I'm not sure of a solution to this kind of play, but perhaps this experience can be a call to greater awareness for all of us. Interceptions do happen. They are intentional. If it happens to you, supersede smoothly it by refocusing on the partner you came to play ball with. And if you're the one intercepting, I'll tell you now; you're rude. And yeah- I'll probably call you a bitch. And you'll totally deserve it.

8 comments:

naomi said...

you are a bigger person than me. i would have done something catty to school her. can't believe the audacity of some people.

f*bomb. said...

It's far more common than you'd like to acknowledge, trust me. Since I wrote this post, I've already recalled multiple times when an interception has been run by other women...somehow, never by men. It seems that men "get it," and allow us to continue playing ball with the original partners, rather than interrupting. In fact, one buddy said (in regards to the same party) that he was disappointed we couldn't catch up as planned that night because every time he saw me, I was already in conversation with someone. He understood. I think because men have to deal with being cock-blocked a lot, they are more sensitive to this douchebag move, but women are accustomed to "competition" or standing in line in order to get attention from a boy...

I can already tell that this topic is going to demand further attention. Keep your experiences coming!

Tannertrue said...

AH! So close. I really liked the first half of this post. I was hoping that you were going to delve in and really explore why women hate each other/themselves.
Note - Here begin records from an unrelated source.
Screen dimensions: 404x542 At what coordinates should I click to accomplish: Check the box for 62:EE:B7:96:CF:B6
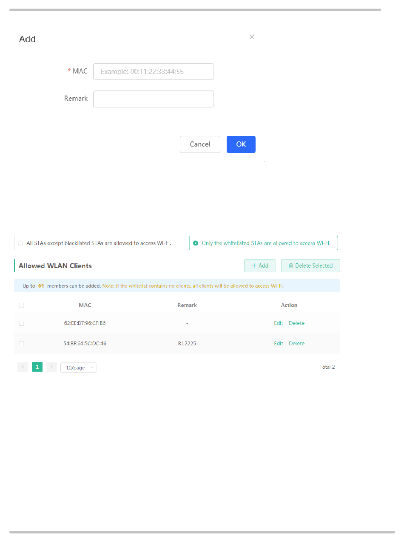22,323
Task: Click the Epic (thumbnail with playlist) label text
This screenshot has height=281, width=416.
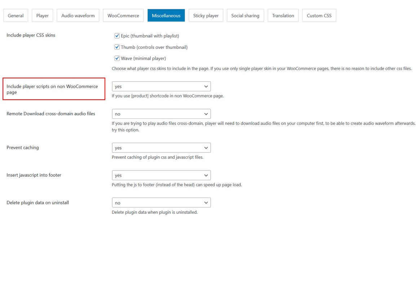Action: point(150,36)
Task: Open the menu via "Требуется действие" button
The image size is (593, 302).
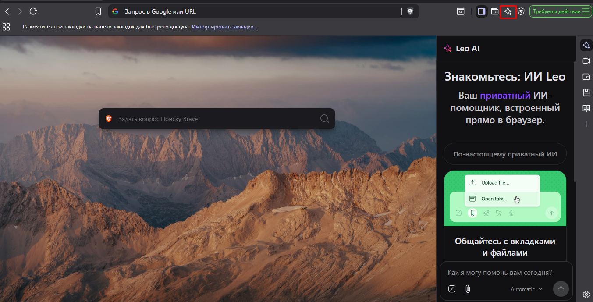Action: pyautogui.click(x=561, y=11)
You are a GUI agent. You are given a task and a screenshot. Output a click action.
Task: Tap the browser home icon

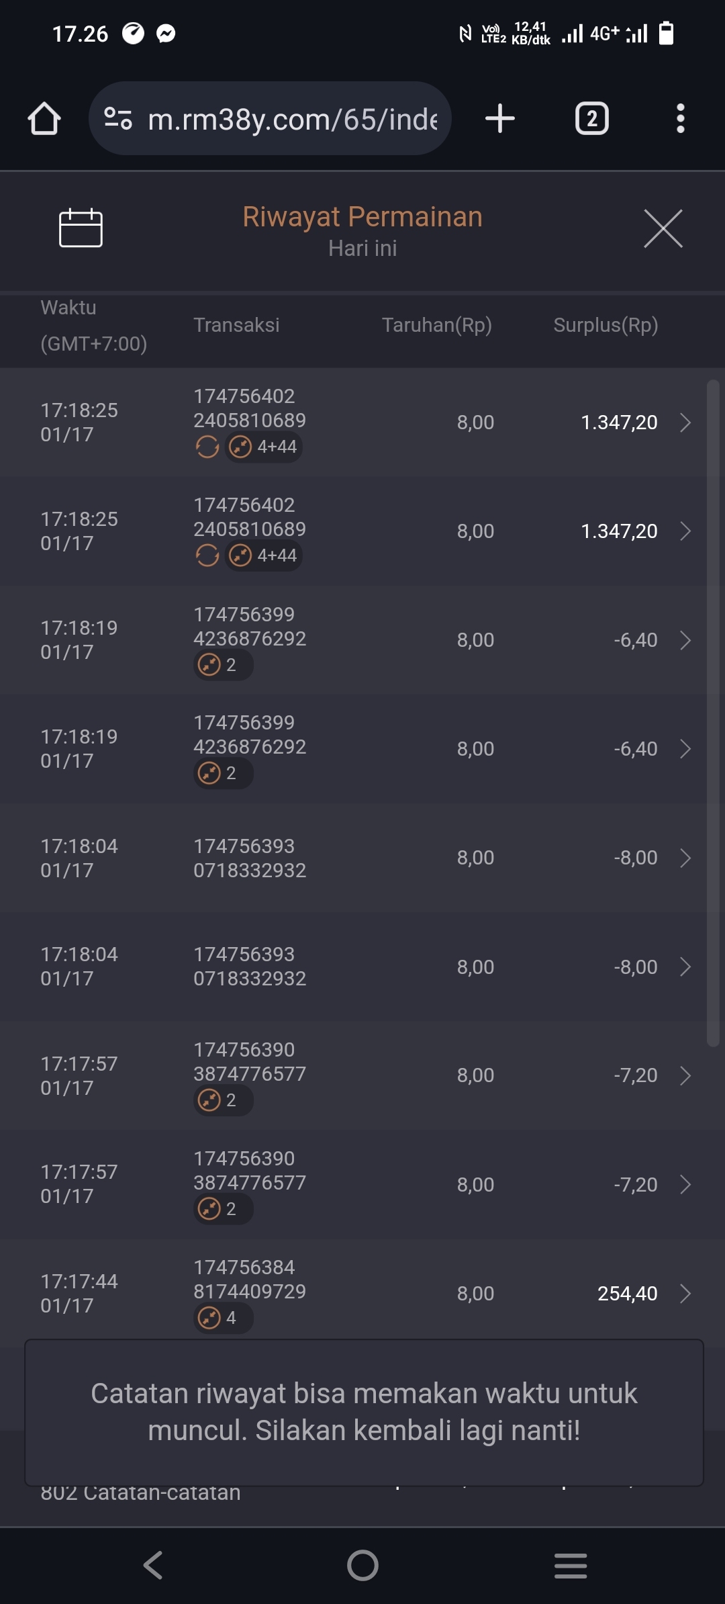(44, 119)
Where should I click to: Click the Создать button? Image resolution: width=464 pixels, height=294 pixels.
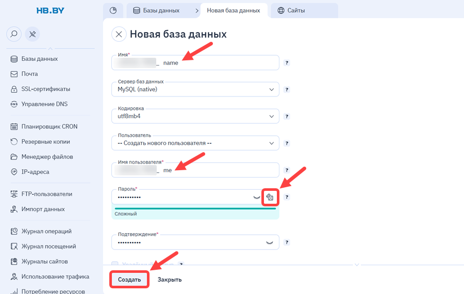click(x=129, y=280)
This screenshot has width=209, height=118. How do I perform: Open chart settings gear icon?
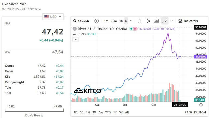tap(201, 105)
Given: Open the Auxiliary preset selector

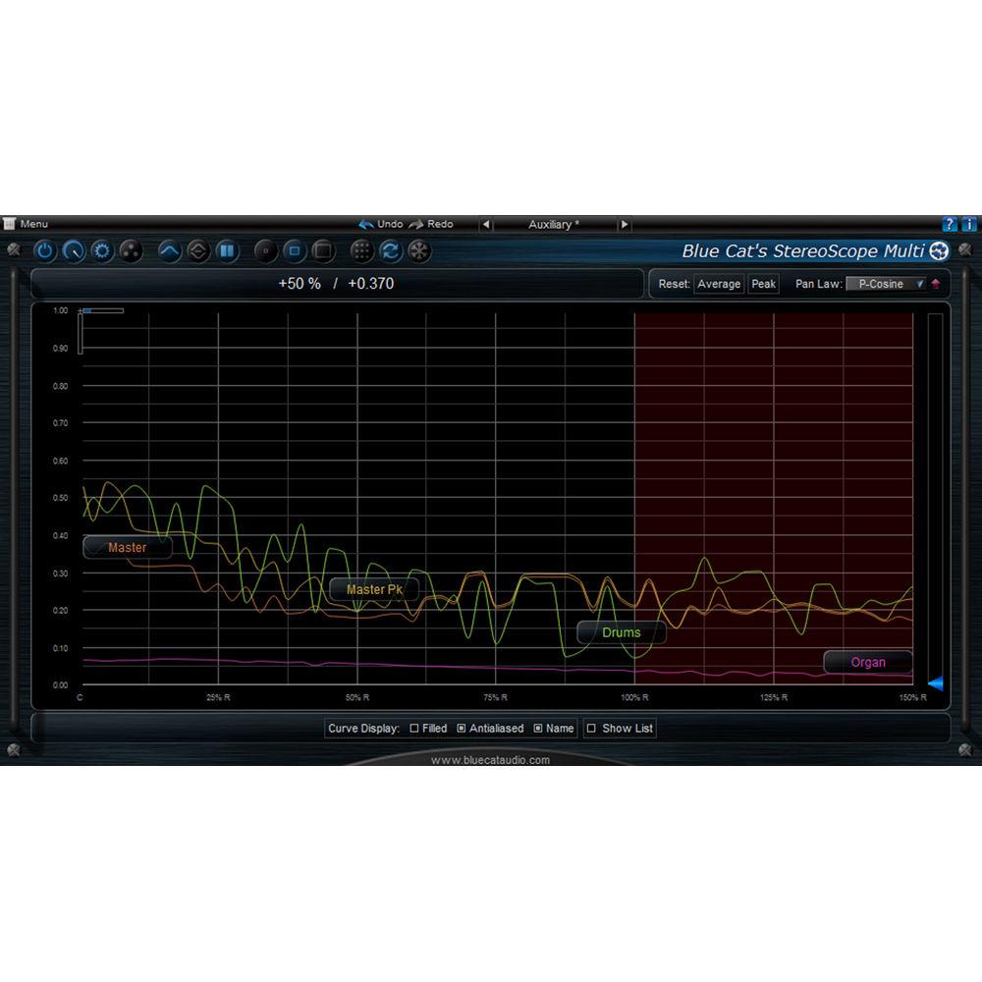Looking at the screenshot, I should [x=555, y=224].
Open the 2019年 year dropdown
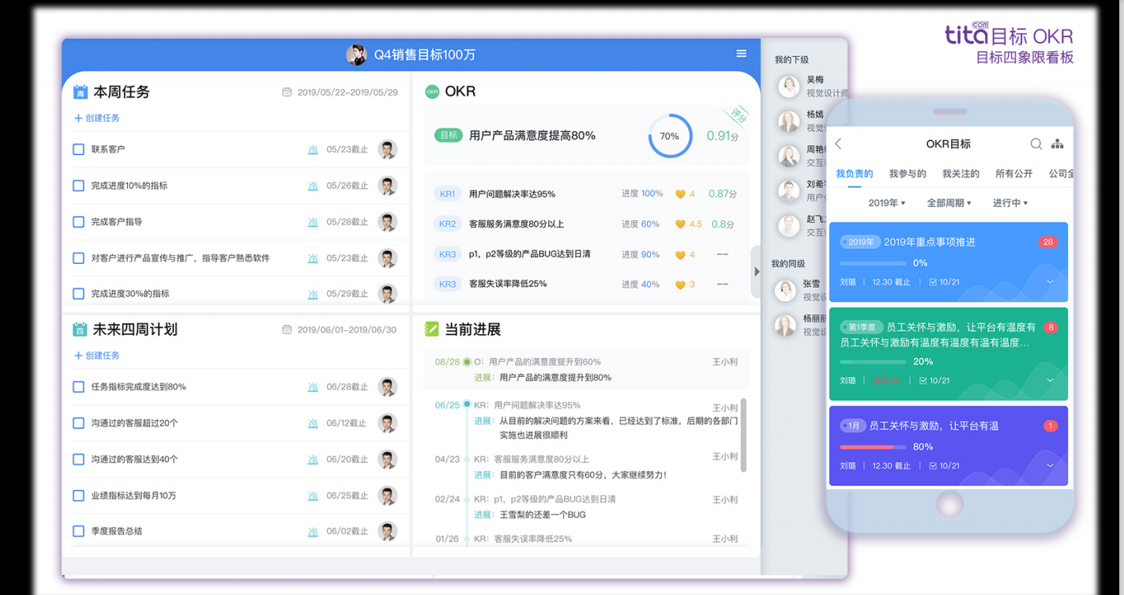Screen dimensions: 1124x595 click(886, 203)
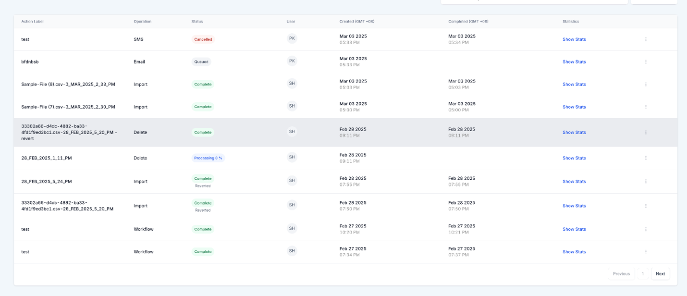This screenshot has height=296, width=687.
Task: Click the three-dot icon on the 28_FEB_2025_5_24_PM row
Action: 646,181
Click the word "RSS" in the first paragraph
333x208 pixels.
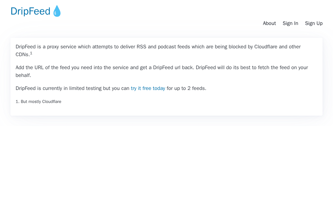[x=141, y=47]
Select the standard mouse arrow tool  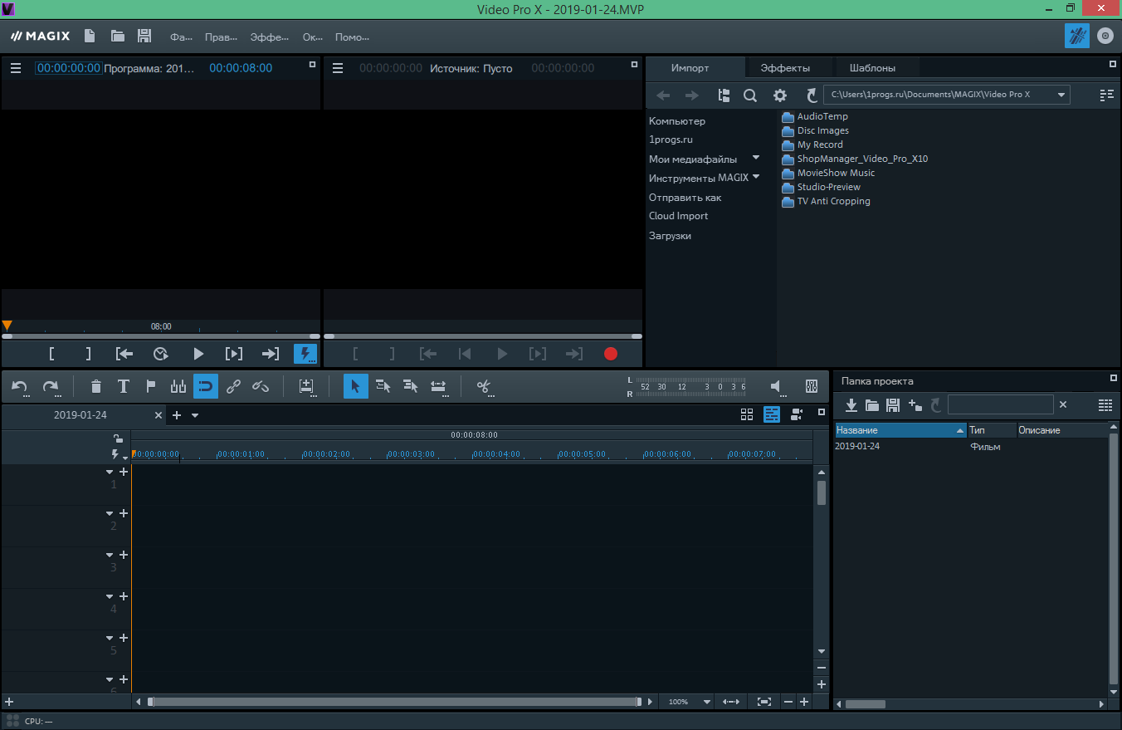click(355, 386)
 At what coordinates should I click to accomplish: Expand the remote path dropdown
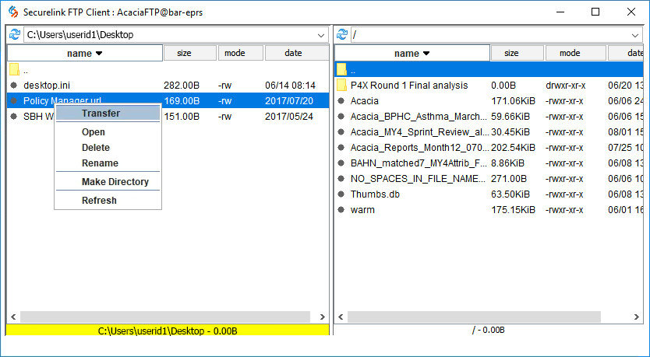tap(637, 35)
But then you turned it into a story (albeit an interesting and good one) about getting cockblocked. It's a tale as old as time. Guy is talking to girl then someone comes by and starts blowin' up your spot. You should have responded something along the lines of "That's nice. But I right now I'm talking to this gentleman. And you're kind of interrupting."

Salt H2O said...

There is a solution Farrah- and it's not the natrual catty instinct- but honesty. Call her on it, call guys on it. Call it out.

Everyone, especially single people need to be called on their petty crap.

Tamara Atkin said...

I am recently educating my husband on this issue. I'm trying to explain that it is not that I am jealous of other women so much as I do not like to be disrespected by them. I do not think it is very many women who do this, but it is only women who dare to and think they can get away with it. Guys know that they will get decked if they tried such a thing, all the while playing cute, dumb, and innocent. Well here is a public announcement to those very women: you are not cute and while you may be fairly dumb you are definitely not innocent and you will get clocked if you try to come between me and my man. (Or at least a stern talking to. And perhaps a few curse words.)

f*bomb. said...

Okay, look. I KNOW most of you, so don't be getting all sassy and "I would call her out" with me. NOT TRUE. That would make YOU crazy and rude, which doesn't help anyone's situation.

Let's get something about this situation straight-
1) We had only been talking- not flirting, not making out- TALKING. And it was only for a few minutes, so to get offended and huffy over the interception could be a SLIGHT over-reaction, don't you think? What is odd to me is that TALKING to a stranger at a party is a NORMAL thing to do...walking up to a stranger in the middle of a conversation without an introduction or intent to participate in the conversation or get to know them is just a foul move that shows that girl has zero social skills and zero consideration for other people and yes- it makes HER look like a crazy bitch.

Whether we'd like to admit it or not- bitches exist. They are real. And they are more prominent than you'd like to believe. Just be more aware, so you're not one of them.

julia said...

tricky, tricky. there has to be some way to call her out with honesty. she is being RUDE. next time, invite me to your parties. i'll take girls like her out.

Salt H2O said...

Here's the honest answer to the situation to be delivered in a nonthreatening, passive mild voice:

'actually I'm enjoying the conversation I'm currenly having and if it's ok with you I'll continue to talk to Joe Blow here than Asian guy that owns the house over there'

honesty is always the solution to akwardness.